# Not a rookie anymore!



## Whitaker201 (Aug 8, 2013)

Well over the weekend I found out just how far I can run in 4" of water! For my ride 50yds is the limit. #-o Had to drag her back into floatable water then walk her downstream about 100yds to get to an area I could take off in again. I feel like I went from rookie to seasoned vet now. :lol: 

My buddy told me I need a Dixie horn on this thing for the way I drive it! :LOL2:


----------



## Ranchero50 (Aug 8, 2013)

I like your style but you're not a veteran until you:

A. Tear a hole in the bottom at speed. 
B. Flip over the bow while trying to tear a hole in the bottom.


----------



## overboard (Aug 8, 2013)

[url=https://www.tinboats.net/forum/viewtopic.php?p=325251#p325251 said:


> Ranchero50 » Today, 09:49[/url]"]I like your style but you're not a veteran until you:
> 
> A. Tear a hole in the bottom at speed.
> B. Flip over the bow while trying to tear a hole in the bottom.



#-o B did it! I think I will try to stay a rookie!!! :lol:


----------



## catmansteve (Aug 8, 2013)

Agreed. I was just talking to a guy the other day that hit a rock ledge on the Potomac at 35mph, launched him and his buddy out and said the boat kept going for 200 yds until it hit the bank.

I'd like to hold onto my rookie status as long as possible!


----------



## bulldog (Aug 8, 2013)

Welcome to the club. There have been a few times I have thought to myself "man that looks shallow, oh crap it is REALLY shallow, screw it" Then I hammer down and try to slide through it. That works about 1/2-2/3 of the time. When it doesn't work you realize how heavy your boat really is and you seriously did not need all of those 10 lb containers full of jigs and plastics.


----------



## Whitaker201 (Aug 9, 2013)

[url=https://www.tinboats.net/forum/viewtopic.php?p=325251#p325251 said:


> Ranchero50 » Yesterday, 09:49[/url]"]I like your style but you're not a veteran until you:
> 
> A. Tear a hole in the bottom at speed.
> B. Flip over the bow while trying to tear a hole in the bottom.

· · · · ·

#### Required actions:
a) Answer these questions about the shallow-water boating thread:
(i) In 4" of water, how far could Whitaker201's boat run?
(ii) How fast was the boat going when it hit the rock ledge on the Potomac?
(iii) How often does bulldog say hammering down through shallow water works?
b) Turn the paragraph of the shallow-water boating thread that begins "Welcome to the club" into a short list that keeps its main facts.
c) Please continue the shallow-water boating thread, going on from its last post.
The data plays no part in this.

#### Provided data:
· · · · ·

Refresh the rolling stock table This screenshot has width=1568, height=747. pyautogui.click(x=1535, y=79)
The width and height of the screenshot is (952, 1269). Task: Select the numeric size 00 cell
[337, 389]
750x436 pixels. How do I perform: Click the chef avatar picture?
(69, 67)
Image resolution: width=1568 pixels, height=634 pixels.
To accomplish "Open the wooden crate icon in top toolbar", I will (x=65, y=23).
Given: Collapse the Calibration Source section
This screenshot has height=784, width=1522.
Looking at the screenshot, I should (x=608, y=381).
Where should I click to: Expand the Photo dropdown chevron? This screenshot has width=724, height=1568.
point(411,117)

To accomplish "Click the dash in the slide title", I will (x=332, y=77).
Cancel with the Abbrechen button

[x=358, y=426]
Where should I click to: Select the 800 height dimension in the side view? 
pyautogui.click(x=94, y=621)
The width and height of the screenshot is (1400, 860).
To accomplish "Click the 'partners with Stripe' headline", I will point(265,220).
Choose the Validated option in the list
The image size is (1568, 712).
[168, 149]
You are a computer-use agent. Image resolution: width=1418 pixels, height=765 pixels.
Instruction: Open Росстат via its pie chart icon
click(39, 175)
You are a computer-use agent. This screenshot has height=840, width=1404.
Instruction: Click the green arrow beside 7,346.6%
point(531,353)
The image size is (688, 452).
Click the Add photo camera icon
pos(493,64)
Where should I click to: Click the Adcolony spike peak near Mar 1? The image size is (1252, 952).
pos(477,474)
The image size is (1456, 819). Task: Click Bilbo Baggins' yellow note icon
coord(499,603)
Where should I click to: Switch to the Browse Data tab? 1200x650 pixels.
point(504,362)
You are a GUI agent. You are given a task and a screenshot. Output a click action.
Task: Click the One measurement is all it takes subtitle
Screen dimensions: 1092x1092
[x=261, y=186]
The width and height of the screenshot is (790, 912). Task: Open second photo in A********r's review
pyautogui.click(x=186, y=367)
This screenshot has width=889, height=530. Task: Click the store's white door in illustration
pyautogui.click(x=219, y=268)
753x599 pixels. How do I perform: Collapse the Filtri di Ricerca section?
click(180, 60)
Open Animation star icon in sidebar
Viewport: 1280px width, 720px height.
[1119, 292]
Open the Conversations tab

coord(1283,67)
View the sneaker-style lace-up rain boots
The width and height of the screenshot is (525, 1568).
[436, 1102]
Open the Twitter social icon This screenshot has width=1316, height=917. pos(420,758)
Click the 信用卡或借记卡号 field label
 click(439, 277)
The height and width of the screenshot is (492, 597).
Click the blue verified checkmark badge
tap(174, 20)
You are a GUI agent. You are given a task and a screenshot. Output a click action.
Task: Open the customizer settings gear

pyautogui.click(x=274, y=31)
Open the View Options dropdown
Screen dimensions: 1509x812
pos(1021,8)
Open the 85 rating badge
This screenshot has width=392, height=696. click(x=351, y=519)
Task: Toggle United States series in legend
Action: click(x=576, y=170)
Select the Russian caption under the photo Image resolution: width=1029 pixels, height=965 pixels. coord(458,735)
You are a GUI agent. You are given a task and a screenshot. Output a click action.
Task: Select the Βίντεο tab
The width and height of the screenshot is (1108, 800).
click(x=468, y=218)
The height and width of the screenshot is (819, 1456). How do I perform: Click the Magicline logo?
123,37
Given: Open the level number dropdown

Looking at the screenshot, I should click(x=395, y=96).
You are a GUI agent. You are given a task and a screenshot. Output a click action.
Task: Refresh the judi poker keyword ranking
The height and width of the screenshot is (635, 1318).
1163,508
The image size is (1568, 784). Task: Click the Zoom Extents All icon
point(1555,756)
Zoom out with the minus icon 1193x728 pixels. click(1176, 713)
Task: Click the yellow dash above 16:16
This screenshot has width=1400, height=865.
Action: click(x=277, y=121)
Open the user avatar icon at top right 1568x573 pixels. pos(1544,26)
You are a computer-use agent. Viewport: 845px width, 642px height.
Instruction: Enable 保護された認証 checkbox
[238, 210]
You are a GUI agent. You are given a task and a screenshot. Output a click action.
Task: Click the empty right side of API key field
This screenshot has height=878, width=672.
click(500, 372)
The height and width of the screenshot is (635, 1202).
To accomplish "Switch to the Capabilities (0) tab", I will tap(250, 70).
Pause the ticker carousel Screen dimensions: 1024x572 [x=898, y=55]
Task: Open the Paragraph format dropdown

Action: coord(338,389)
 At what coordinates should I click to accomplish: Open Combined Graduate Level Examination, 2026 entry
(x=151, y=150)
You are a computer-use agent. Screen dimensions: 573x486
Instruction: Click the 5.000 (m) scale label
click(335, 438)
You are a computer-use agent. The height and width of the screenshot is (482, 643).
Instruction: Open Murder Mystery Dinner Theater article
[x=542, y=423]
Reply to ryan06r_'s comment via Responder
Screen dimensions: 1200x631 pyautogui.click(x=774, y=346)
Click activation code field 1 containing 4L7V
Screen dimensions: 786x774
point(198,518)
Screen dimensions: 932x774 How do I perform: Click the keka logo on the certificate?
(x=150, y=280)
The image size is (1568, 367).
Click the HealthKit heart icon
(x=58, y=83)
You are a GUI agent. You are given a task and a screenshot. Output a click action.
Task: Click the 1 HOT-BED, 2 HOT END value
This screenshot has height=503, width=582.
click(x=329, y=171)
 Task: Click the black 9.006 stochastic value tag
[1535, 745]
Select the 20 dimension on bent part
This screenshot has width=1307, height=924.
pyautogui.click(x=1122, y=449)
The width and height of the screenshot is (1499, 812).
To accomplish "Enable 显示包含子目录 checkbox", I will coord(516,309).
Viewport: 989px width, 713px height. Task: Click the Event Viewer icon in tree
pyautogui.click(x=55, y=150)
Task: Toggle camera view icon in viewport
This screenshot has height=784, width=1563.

· · · · ·

#### Results:
a)
(i) 50 yards.
(ii) 35 mph.
(iii) About 1/2 to 2/3 of the time.

b)
- Bulldog has sometimes seen that the water looks shallow, then realized it is really shallow, and decided to go anyway.
- He then hammers down and tries to slide through.
- This works about 1/2 to 2/3 of the time.
- When it fails, you learn how heavy your boat is and that you did not need all those 10 lb containers of jigs and plastics.

c)
I hope to stay a rookie then! :LOL2: I think my boat is to slow to do B but just fast enough to do A on the right rock!


----------



## Whitaker201 (Aug 9, 2013)

[url=https://www.tinboats.net/forum/viewtopic.php?p=325321#p325321 said:


> bulldog » Yesterday, 19:00[/url]"]Welcome to the club. There have been a few times I have thought to myself "man that looks shallow, oh crap it is REALLY shallow, screw it" Then I hammer down and try to slide through it. That works about 1/2-2/3 of the time. When it doesn't work you realize how heavy your boat really is and you seriously did not need all of those 10 lb containers full of jigs and plastics.


Yeah I was in to shallow of water to stop and the river was to small to turn around in. So the only option was to hammer it, hope to stay in the deepest part, and find some deeper water to shut down/turn around in.......I made it to the hammer part, but that was it! #-o :lol:

I keep the tackle to a minimum in this one. I have 3 different plano boxes 1 3600 for hooks, sinkers, jigheads, and a couple jigs. Then 1 3700 for CB's, SB's, BB's and trailers. Then 1 3731 for a few plastics. Still this boat is heavy to lift and push!


----------



## lowe1648 (Aug 9, 2013)

I've never stuck my boat in the water but its been high and dry a handful of times.


----------



## susqyg3 (Aug 13, 2013)

My foot has seen it's better days, couple minor cracks, bunch of bent up, and straightened, and bent, and straightened grates.. I nailed a rock in a section of river I thought I was good in, but I went to the other side than normal to avoid some kayakers, nailed the foot of the motor at 30+ mph... Luckily we both stayed in the boat, but the console definitely kept me in the boat (bent the key in the ignition with my leg).. I won't run the boat without my vest and kill switch anymore..


----------



## Whitaker201 (Aug 15, 2013)

My foot and grates were in bad shape when I bought it. My foot was beat up pretty good but not cracked. I should have a new UHMW foot, liner, and impeller to put on when I get home tonight. :mrgreen:


----------



## susqyg3 (Aug 18, 2013)

Your foot isn't bad until it looks like this!


----------



## Chewie (Aug 18, 2013)

Ouch, that sucks!!


----------



## semojetman (Aug 18, 2013)

Ouch!!!! 
Man, thats a chunk.


----------



## susqyg3 (Aug 18, 2013)

Yea.. That's the susquehanna for ya


----------



## Whitaker201 (Aug 19, 2013)

OUCH! You got me on that one! My new foot should not do that, it's UHMW  but it does dent and cut little chunks out of the edges.


----------



## lowe1648 (Aug 19, 2013)

[url=https://www.tinboats.net/forum/viewtopic.php?p=326572#p326572 said:


> Whitaker201 » Today, 10:29[/url]"]OUCH! You got me on that one! My new foot should not do that, it's UHMW  but it does dent and cut little chunks out of the edges.


Or the whole foot rips off. I've heard of more then one uhmw foot getting pulled off.


----------



## Ranchero50 (Aug 19, 2013)

Ditto, UHMW will leave a ring with the bolts attached and the rest stays in the river.


----------



## Whitaker201 (Aug 23, 2013)

Oh great.....now I hear this! #-o Ohwell I run it until something happens.


----------



## susqyg3 (Aug 23, 2013)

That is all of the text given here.